Pero Juan no simplemente aspira a ser uno de los enésimos enemigos del catolicismo. Quiere otra cosa: crear un mundo de palabras, hecho sólo de idioma. Un idioma que, por cierto, quiere parecer arcaico. Uno de sus grandes anhelos ─y que consigue traducir con enorme eficacia─ es desmoronar las menesterosas y castradoras estructuras narrativas imprimiéndoles a sus obras una libertad expresiva sin precedentes. Por aquí un endecasílabo perfecto, más allá un octosílabo vivaz, su obra está henchida de lirismo. En este punto se parece mucho a lo que defendía el poeta José Hierro, su tocayo. Asevera el autor Tierra sin nosotros: “cuando se dice menos de lo que se dice, no hay literatura. Cuando se dice lo que se dice, hay prosa. Cuando se dice más de lo que se dice, hay poesía”. Y Goytisolo ─qué duda cabe ahora─ deseaba hacer exactamente eso.

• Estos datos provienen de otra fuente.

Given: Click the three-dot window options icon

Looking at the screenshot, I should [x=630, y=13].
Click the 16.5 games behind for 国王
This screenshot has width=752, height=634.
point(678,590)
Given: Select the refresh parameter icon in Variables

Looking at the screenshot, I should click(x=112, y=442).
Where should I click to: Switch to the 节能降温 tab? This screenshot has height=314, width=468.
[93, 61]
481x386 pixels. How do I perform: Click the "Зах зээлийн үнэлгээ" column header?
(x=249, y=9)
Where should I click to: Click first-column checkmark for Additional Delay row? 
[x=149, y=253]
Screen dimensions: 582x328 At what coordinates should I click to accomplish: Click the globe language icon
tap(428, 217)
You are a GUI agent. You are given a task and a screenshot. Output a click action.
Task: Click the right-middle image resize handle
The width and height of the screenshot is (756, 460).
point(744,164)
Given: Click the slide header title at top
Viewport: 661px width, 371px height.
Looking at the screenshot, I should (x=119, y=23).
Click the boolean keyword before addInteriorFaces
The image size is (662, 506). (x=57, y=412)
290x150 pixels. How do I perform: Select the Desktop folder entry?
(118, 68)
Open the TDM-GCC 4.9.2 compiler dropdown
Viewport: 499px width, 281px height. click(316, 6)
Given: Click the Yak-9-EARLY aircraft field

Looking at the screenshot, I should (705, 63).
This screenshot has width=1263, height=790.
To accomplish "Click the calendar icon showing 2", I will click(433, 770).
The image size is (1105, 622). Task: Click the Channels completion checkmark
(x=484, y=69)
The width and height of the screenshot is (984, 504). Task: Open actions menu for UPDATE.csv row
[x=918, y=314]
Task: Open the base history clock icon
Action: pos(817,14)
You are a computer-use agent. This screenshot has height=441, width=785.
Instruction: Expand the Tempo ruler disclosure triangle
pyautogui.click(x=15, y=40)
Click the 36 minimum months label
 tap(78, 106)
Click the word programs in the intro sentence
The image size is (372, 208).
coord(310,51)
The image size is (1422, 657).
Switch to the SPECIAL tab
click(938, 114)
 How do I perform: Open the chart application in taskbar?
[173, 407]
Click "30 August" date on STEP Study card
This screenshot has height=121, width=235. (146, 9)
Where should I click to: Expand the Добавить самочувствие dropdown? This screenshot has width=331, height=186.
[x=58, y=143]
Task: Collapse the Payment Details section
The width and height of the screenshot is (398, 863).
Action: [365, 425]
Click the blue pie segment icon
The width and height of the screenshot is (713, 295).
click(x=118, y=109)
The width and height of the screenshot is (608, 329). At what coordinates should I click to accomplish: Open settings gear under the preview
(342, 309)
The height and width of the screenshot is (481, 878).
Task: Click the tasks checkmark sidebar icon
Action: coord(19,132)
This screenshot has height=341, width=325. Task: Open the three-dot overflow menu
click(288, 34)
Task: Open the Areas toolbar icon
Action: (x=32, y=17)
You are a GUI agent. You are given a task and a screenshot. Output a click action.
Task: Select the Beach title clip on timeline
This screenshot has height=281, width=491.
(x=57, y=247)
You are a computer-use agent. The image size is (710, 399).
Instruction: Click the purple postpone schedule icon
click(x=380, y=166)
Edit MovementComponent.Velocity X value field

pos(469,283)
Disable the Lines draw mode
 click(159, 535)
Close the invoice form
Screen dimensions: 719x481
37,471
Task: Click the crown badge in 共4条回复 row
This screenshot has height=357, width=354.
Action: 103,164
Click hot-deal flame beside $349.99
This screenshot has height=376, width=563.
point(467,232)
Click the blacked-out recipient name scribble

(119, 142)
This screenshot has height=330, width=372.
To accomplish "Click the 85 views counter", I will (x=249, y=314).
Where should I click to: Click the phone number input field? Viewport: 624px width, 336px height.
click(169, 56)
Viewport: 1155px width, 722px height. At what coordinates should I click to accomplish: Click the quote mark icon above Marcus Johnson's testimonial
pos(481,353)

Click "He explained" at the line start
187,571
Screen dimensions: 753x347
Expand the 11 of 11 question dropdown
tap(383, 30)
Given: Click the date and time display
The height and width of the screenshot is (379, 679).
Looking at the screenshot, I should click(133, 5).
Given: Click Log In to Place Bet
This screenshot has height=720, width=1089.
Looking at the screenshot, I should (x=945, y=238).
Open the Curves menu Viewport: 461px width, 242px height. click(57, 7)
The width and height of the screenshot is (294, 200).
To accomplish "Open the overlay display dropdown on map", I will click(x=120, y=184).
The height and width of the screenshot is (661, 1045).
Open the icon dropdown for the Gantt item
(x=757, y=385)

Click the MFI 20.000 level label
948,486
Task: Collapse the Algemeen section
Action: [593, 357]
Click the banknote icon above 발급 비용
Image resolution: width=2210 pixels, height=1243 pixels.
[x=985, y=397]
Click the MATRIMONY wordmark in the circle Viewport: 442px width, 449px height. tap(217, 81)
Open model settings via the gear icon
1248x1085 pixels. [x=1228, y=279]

Tres años antes de morir, en una entrevista para El País reafirmó su inclinación poética: “La novela es un género omnívoro, puede incluir la poesía, pero la poesía no puede incluir la novela”.
Escritor de dolorosas encrucijadas existenciales, Juan Goytisolo supo conciliar y proyectar los planos más disímiles ─realidad, mito, sueño, fabulación─ en una escritura álgida y de portentosa exquisitez que lo resalta como una de las voces más pujantes y originales de la literatura española y, más aún, de todas las letras hispanas. Prácticamente no hay riesgos ni experimentos que no se encuentren reunidos su obra, babélica y señera. A más de un mes de su muerte, dolorosa, ingrata, ocurrida bajo un silencio obtuso y malagradecido, surge una pregunta: ¿Habrá lectores arriesgados que se atrevan a gozarlo con toda la rigurosidad que su estilo demandaba? Ojalá que más de uno aceptara el reto.